INSTRUCTIONS TO FOLLOW | A line below contains "Image resolution: width=311", and a later one contains "Given: Click the". Repeat both, with every line between them, exactly.

──────── EXERCISE MATERIALS

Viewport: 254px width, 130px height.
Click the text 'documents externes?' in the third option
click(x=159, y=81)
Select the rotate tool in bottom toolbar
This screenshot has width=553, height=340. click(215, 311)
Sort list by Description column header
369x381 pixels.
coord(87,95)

────────────────
──────── EXERCISE MATERIALS

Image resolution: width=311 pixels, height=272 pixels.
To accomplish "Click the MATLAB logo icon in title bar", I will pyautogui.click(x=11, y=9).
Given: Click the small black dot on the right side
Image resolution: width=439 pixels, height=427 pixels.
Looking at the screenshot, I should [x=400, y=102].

────────────────

OUTPUT BELOW |
Image resolution: width=311 pixels, height=272 pixels.
To accomplish "Click the MATLAB logo icon in title bar", I will pyautogui.click(x=11, y=9).
Given: Click the small black dot on the right side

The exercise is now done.